Better Language Scrambling?

Lisira · Post by **Lisira** » Tue Feb 21, 2012 10:46 pm

I should preface this by saying that I can barely script, let alone code, and have absolutely no sense of the resources (either manhours to implement or server toll) that might be required. My second idea will unequivocally be easier in both arenas, but that's not going to stop me from voicing the first.

Ideally, it would be nice to have a small dictionary implemented (the length of a pocket dictionary, perhaps a few thousand words?), with each word arbitrarily weighted against skill level; instead of random scrambling, words would only be scrambled if their weight fell higher than the listening character's skill level. Articles and prepositions might be weighted at inept or amateur (thus allowing (likely erroneous) contextual interpretation), while more complex words or concepts might require adept/expert-level knowledge of the language to understand. To avoid the need for too many fallbacks and contingencies, misspelled words might always be scrambled (for characters less than master/grandmaster), and rationalized IC as "local dialects."

It seems a little silly when, as a Journeyman listener, a word as common as "Greetings" gets scrambled to "Ergetjlgu," just because it fell on the wrong side of a coin toss.

The second, much easier but much less interesting, implementation of this idea is to simply weight each word on the fly based on the number of characters in the word. Okay, "greetings" might still be scrambled, but with a few exceptions, there's a moderate correlation in the English language between the length of a word and its complexity. I might not expect a Novice speaker to know what "denouement" means, but "Come here!" probably shouldn't be scrambled for anybody but the most Inept students.

This might be a bit "fluffy" (i.e. not adding much to coded gameplay), but I think it'd make some RP (read: eavesdropping

) more interesting.

EDIT: Looking back over my logs, it appears scrambling already goes by word length, as anything under five characters is coming out fine, and five-letter words are translated about half the time. So, my second suggestion's kind of pointless.
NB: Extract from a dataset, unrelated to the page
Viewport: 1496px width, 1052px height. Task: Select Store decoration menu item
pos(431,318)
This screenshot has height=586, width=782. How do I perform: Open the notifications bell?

Still, I think the first one (running speech through a dictionary) would be fun. If it's viable (i.e. wouldn't take a negative toll on server response time), I'd be willing to compile and weight a (plain-text, would still need parsing) dictionary to ease up on manhours required.

Mask · Post by **Mask** » Wed Feb 22, 2012 7:32 am

Awesome, if you put together the dictionary, I'll plug it in

Lisira · Post by **Lisira** » Wed Feb 22, 2012 7:52 am

Mask wrote:Awesome, if you put together the dictionary, I'll plug it in

Seriously?

I'll get on it this weekend.

Mask · Post by **Mask** » Mon Feb 27, 2012 11:09 am

Cool ideas for language scrambling:

1) Simplify the language spoken based on skill level, ie convert:

Excuse me, sir, but I would like to purchase your finest short blade

to:

Me want shortsword

2) For low skill levels, make people occasionally use the wrong words, ie, convert:

I would like a bag of wool

to:

I would like to bag your bull

How could this be made to work? Hmm.

If we had a simple dictionary of words together with how common they were, like for modern english, we could probably tweak it a little to give it a more FK-ish feel - for example, I would say that we would use the word 'fireball' and 'broadsword' a bit more often than in modern english...
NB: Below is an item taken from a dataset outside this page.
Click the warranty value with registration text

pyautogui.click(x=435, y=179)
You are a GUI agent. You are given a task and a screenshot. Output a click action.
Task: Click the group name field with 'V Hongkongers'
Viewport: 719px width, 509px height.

If the dictionary had some simple markup in terms of nouns, verbs, prepositions etc, it would be cool to occasionally mix those up for lower skilled speakers. Also, some very uncommon words would just be untranslatable, no matter how short they were.

Lisira · Post by **Lisira** » Mon Feb 27, 2012 4:48 pm

I had some ugly distractions this weekend, but I'm a little ways through this and making decent progress.

I tried looking for a comparable list for modern English (i.e. "how common words are"), but there's nothing out there that's comprehensive enough, even for a short dictionary. So, I'm suffering and doing it by hand. What you're going to get in the first draft is just a list of words with arbitrary numbers assigned, 1 to 8, corresponding to mastery levels. I want distribution among levels to be on a bell curve, but that might wait until the second draft.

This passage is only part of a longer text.